* Request
In the records, rewrite the lines from the one containing "在展 (388, 2138)" through the last line, inclusive, so that "上一页" becomes "下一页". Leave everything else in those lines unchanged.

## start Records shown

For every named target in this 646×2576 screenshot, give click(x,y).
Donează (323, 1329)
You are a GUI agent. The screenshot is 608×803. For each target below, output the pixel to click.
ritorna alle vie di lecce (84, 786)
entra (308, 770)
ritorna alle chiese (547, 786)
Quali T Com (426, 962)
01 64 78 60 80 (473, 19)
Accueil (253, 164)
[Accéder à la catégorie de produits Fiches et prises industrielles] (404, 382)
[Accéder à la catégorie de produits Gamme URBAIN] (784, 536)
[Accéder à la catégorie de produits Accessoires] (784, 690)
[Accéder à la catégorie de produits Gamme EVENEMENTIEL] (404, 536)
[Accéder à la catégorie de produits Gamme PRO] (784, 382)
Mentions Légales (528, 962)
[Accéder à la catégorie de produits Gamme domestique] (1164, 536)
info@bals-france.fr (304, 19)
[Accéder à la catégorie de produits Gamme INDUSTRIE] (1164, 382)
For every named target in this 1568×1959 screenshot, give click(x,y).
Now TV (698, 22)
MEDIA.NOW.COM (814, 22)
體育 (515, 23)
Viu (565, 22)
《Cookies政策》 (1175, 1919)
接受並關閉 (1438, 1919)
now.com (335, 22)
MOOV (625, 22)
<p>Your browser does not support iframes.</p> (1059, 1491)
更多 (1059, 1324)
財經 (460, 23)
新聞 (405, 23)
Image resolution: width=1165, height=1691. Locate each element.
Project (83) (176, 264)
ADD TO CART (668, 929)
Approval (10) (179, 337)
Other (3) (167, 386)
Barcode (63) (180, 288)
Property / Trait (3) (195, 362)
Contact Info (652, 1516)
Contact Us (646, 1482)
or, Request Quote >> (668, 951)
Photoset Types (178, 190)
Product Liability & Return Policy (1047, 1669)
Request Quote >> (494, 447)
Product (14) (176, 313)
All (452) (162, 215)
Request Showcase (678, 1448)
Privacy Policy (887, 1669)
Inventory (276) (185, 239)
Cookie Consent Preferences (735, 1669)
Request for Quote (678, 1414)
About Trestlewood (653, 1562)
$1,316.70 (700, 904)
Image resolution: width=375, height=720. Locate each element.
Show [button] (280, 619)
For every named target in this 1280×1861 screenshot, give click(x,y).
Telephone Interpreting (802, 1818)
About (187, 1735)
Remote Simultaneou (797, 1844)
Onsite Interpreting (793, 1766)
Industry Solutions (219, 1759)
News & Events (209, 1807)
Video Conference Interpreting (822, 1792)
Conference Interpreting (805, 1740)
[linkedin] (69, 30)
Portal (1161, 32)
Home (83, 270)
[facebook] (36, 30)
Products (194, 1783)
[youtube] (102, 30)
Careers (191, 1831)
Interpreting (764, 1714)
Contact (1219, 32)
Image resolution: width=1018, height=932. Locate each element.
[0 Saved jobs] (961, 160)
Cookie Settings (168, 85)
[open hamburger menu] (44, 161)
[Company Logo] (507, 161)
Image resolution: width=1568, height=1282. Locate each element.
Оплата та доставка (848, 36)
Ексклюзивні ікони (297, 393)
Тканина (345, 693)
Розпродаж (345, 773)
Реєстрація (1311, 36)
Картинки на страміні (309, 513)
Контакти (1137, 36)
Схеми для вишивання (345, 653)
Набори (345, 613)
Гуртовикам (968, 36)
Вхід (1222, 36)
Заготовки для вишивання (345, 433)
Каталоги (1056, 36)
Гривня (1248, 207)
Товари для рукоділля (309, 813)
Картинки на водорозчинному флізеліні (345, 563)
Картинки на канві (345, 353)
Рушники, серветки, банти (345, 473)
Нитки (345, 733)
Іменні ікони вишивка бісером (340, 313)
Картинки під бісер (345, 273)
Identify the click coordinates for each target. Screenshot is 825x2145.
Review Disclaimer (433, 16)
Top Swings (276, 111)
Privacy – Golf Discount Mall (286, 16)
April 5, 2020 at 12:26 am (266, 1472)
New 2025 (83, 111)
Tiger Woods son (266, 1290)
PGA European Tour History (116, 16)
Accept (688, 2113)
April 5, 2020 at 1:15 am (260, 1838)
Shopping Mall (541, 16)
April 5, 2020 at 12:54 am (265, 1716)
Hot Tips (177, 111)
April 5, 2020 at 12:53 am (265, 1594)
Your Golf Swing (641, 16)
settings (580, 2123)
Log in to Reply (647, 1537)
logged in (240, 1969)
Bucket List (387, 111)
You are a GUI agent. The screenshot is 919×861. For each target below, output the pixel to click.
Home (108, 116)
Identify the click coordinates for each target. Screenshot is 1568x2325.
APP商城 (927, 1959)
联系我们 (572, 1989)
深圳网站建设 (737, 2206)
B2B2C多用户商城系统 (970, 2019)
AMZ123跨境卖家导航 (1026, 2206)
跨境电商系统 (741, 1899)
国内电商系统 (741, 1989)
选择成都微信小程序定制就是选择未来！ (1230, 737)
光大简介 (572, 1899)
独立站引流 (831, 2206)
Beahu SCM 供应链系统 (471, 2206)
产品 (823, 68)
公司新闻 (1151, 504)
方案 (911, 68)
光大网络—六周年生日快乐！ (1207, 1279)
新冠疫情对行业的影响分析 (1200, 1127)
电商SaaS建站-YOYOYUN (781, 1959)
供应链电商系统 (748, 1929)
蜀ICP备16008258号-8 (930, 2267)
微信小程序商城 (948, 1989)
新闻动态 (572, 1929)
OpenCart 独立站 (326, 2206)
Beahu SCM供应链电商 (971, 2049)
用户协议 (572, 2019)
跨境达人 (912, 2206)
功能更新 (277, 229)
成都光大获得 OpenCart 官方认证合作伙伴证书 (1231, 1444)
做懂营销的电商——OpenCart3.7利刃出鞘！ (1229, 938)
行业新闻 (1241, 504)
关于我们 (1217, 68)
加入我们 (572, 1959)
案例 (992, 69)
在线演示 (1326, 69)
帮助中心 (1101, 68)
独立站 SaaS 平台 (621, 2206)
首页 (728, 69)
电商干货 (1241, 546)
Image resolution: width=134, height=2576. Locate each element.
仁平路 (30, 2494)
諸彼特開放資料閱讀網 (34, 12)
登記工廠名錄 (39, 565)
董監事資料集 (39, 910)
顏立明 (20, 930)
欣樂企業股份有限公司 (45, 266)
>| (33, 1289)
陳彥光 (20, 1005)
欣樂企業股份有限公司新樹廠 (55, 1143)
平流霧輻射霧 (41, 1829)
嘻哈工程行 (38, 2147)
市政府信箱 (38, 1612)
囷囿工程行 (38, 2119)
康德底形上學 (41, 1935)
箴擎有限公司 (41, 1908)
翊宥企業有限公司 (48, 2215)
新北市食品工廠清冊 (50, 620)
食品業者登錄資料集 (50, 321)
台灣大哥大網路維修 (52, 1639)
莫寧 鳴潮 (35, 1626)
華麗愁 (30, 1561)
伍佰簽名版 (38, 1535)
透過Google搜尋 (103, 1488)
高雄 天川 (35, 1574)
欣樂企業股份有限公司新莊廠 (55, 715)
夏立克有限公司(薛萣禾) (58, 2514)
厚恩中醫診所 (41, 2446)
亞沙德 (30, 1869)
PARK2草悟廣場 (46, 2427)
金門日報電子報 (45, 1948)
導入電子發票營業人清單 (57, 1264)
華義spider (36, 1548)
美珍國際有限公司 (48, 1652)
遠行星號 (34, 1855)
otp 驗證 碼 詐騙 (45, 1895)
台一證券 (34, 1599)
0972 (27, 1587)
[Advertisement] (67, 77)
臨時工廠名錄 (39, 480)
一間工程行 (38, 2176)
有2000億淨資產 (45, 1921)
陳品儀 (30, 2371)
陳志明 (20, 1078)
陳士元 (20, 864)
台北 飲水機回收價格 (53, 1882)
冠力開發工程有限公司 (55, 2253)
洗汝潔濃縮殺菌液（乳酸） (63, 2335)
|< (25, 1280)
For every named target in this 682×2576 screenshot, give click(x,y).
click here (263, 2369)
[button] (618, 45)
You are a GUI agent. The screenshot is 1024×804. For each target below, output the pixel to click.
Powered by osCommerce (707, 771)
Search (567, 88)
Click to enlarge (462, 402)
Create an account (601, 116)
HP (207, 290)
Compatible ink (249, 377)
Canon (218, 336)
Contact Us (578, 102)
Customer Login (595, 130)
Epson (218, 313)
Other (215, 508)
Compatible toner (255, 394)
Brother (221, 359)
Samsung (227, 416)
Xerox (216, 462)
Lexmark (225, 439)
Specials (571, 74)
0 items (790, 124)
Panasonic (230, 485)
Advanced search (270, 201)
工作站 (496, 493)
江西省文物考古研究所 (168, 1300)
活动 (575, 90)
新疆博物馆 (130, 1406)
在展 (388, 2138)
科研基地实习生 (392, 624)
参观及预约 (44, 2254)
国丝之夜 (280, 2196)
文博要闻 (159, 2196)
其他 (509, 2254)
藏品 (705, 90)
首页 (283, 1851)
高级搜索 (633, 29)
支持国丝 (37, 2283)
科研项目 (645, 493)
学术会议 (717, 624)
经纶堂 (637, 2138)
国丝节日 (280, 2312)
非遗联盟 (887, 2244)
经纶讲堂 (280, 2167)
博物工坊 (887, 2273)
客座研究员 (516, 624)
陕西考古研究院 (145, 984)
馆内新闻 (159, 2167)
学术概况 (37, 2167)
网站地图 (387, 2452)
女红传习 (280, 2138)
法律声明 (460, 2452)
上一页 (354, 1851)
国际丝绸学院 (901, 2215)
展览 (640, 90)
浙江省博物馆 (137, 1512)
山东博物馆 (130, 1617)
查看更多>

## end Records shown

* Reply
在展 (388, 2138)
科研基地实习生 (392, 624)
参观及预约 (44, 2254)
国丝之夜 (280, 2196)
文博要闻 (159, 2196)
其他 (509, 2254)
藏品 (705, 90)
首页 (283, 1851)
高级搜索 (633, 29)
支持国丝 (37, 2283)
科研项目 (645, 493)
学术会议 (717, 624)
经纶堂 (637, 2138)
国丝节日 (280, 2312)
非遗联盟 (887, 2244)
经纶讲堂 (280, 2167)
博物工坊 (887, 2273)
客座研究员 (516, 624)
陕西考古研究院 (145, 984)
馆内新闻 (159, 2167)
学术概况 (37, 2167)
网站地图 (387, 2452)
女红传习 (280, 2138)
法律声明 (460, 2452)
下一页 (354, 1851)
国际丝绸学院 (901, 2215)
展览 (640, 90)
浙江省博物馆 (137, 1512)
山东博物馆 (130, 1617)
查看更多>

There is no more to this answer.